== Stored records ==
----------------

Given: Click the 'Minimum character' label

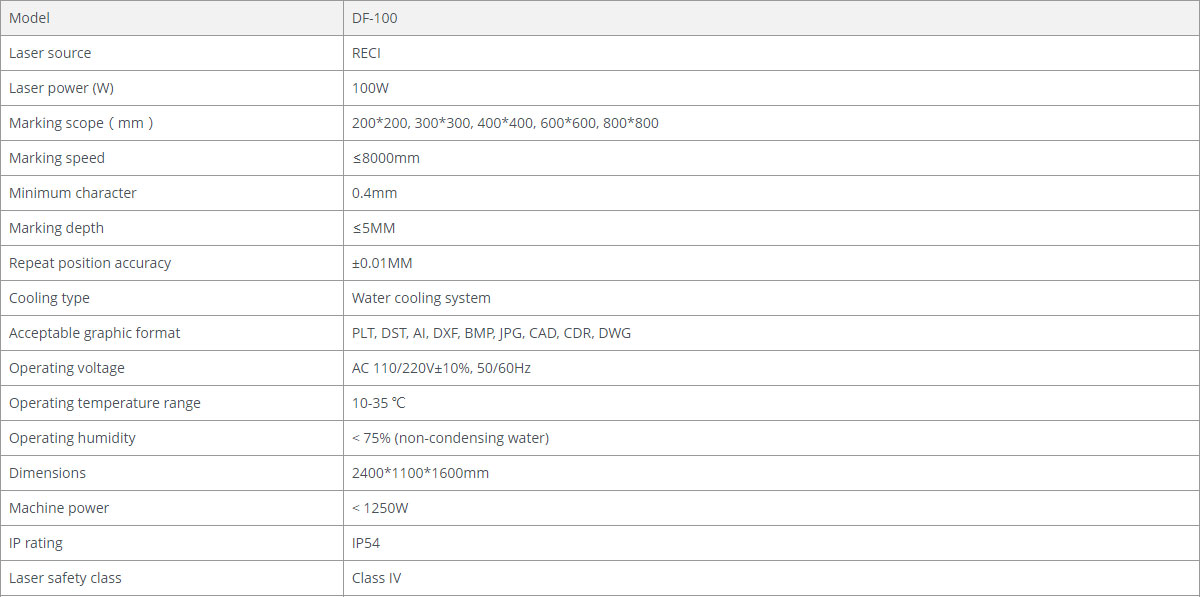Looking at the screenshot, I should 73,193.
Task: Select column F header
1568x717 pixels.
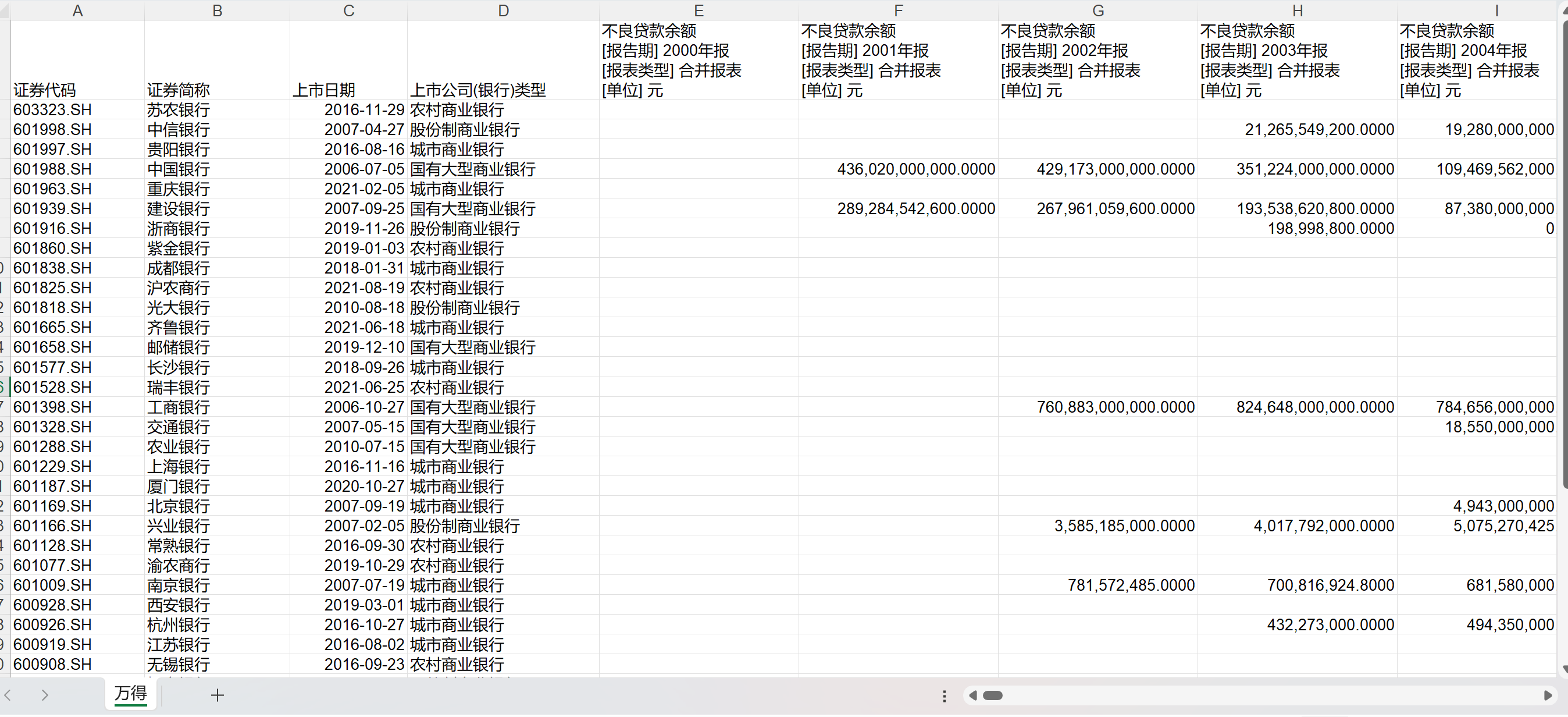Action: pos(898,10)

----------------

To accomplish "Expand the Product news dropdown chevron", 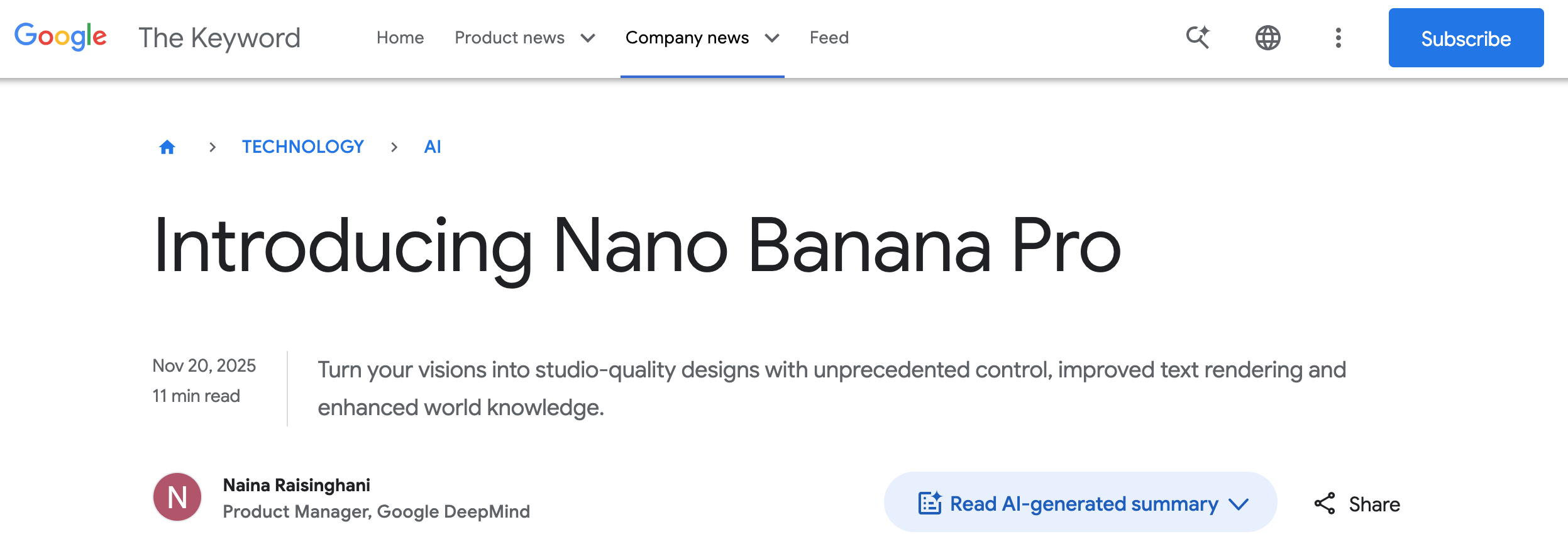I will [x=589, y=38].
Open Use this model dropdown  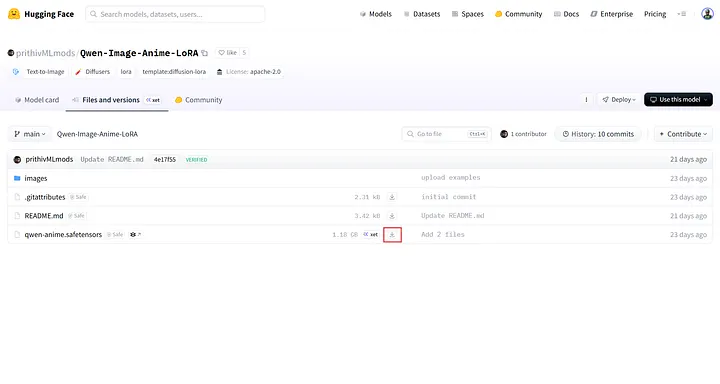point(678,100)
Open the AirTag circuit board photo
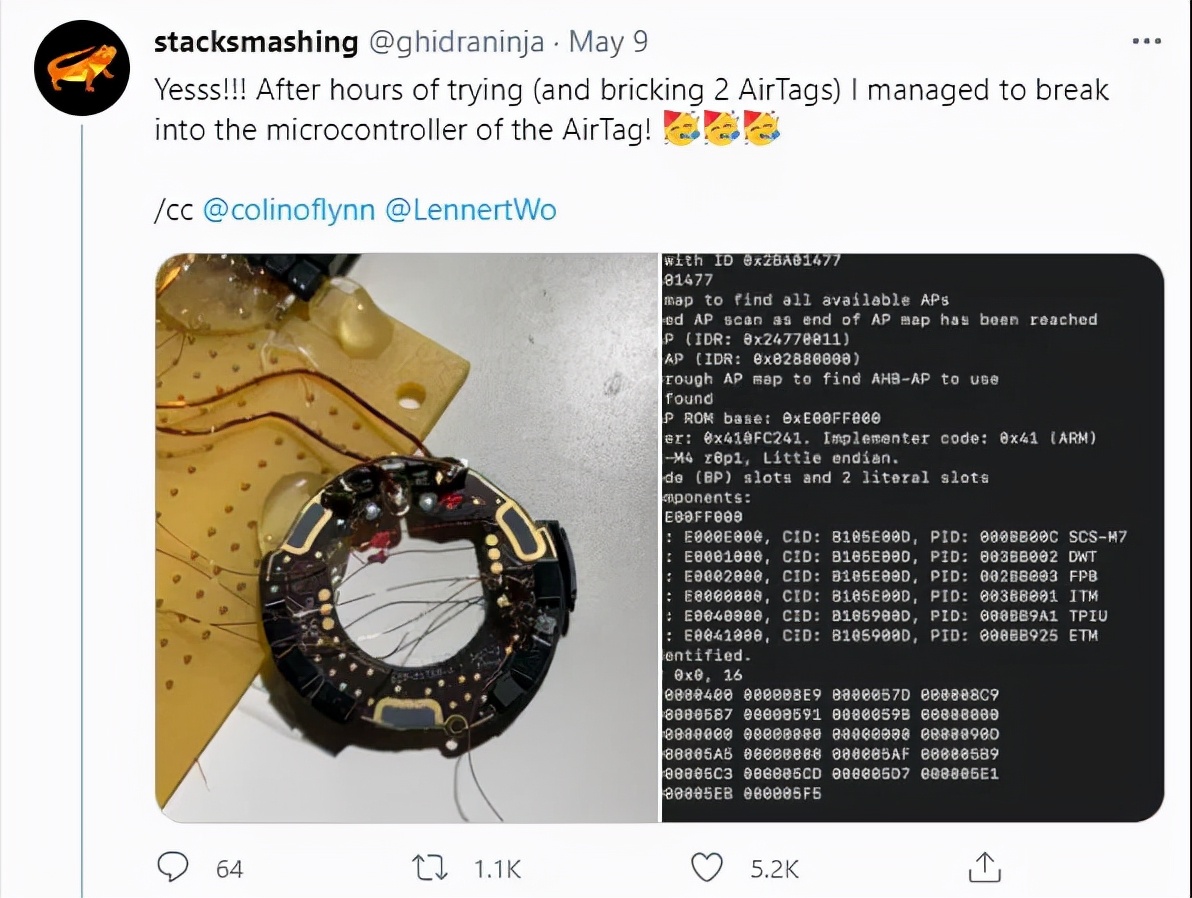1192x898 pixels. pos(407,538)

----------------

== Problem statement ==
Print the listing lines word for word, beginning with the line that contains "Given: Click the 'Minimum character' label" and continuing through the line that contains "Action: pos(898,10)". Omit the pictures.

== Solved problem ==
Given: Click the 'Minimum character' label

Looking at the screenshot, I should 73,193.
Task: Select column F header
1568x717 pixels.
Action: pos(898,10)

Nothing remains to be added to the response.